2. This episode was unique, as it involved virtually no interior television studio recording at BBC Television Centre in London, with nearly the entire episode recorded solely on location. Only one short scene between Jones and Hodges, which lasted 45 seconds, was actually filmed in a studio. This was due to a technicians strike at the BBC, which meant this was the only episode of the entire television series to be produced in this way. To get the laughter for the episode, it was played before an invited audience at BBC Television Centre, and their laughter was played in.

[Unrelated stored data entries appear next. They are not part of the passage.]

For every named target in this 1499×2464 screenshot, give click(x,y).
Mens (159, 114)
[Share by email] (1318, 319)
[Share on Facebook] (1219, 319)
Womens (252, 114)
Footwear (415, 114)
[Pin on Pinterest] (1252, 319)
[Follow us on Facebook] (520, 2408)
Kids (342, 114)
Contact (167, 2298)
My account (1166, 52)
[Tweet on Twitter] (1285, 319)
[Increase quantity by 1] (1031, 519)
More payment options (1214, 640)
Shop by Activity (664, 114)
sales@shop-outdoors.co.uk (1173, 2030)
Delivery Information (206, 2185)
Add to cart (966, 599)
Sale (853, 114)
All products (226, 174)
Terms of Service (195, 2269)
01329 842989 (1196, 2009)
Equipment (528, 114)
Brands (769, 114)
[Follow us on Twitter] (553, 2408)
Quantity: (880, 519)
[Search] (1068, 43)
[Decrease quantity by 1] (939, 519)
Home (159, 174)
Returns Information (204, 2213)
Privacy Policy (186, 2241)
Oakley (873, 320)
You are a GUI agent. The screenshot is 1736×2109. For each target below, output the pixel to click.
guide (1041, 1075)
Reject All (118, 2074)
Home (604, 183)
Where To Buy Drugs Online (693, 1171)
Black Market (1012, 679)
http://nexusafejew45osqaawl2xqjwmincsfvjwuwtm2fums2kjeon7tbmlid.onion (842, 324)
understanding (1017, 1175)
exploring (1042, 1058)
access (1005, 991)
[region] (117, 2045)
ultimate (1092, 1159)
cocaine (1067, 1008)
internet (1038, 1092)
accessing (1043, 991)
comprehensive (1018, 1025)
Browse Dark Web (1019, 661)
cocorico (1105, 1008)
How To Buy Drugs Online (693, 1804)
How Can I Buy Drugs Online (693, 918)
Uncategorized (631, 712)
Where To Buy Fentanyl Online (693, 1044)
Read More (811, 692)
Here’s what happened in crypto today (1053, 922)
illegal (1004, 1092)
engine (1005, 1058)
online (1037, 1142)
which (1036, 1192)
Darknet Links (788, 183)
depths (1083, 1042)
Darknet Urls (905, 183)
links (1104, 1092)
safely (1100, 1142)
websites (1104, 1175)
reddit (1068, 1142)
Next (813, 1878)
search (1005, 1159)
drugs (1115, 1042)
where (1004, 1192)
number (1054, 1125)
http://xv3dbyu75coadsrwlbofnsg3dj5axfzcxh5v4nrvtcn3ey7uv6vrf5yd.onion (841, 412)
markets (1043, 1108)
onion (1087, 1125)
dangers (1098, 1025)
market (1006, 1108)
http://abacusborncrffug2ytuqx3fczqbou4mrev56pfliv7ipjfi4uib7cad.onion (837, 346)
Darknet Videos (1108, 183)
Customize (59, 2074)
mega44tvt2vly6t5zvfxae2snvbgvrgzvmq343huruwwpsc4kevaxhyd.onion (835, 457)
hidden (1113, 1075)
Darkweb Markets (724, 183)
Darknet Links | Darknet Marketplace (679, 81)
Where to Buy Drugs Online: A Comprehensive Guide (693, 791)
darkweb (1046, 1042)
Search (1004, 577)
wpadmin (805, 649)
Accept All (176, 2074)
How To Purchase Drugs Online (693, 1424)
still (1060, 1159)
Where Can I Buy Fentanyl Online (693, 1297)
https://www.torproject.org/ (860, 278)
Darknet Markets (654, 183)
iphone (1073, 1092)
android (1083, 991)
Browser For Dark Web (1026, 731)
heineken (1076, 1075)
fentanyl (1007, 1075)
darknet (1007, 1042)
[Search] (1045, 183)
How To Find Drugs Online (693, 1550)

3. This episode was one of several tapes used as backup material for when BBC One television services were disrupted, kept at Pebble Mill, Birmingham. On the 20th June 2000, during a power failure at Television Centre, transmission of BBC One was switched to Birmingham and this programme was shown to the South East region and part broadcast as regional news programmes finished broadcasting.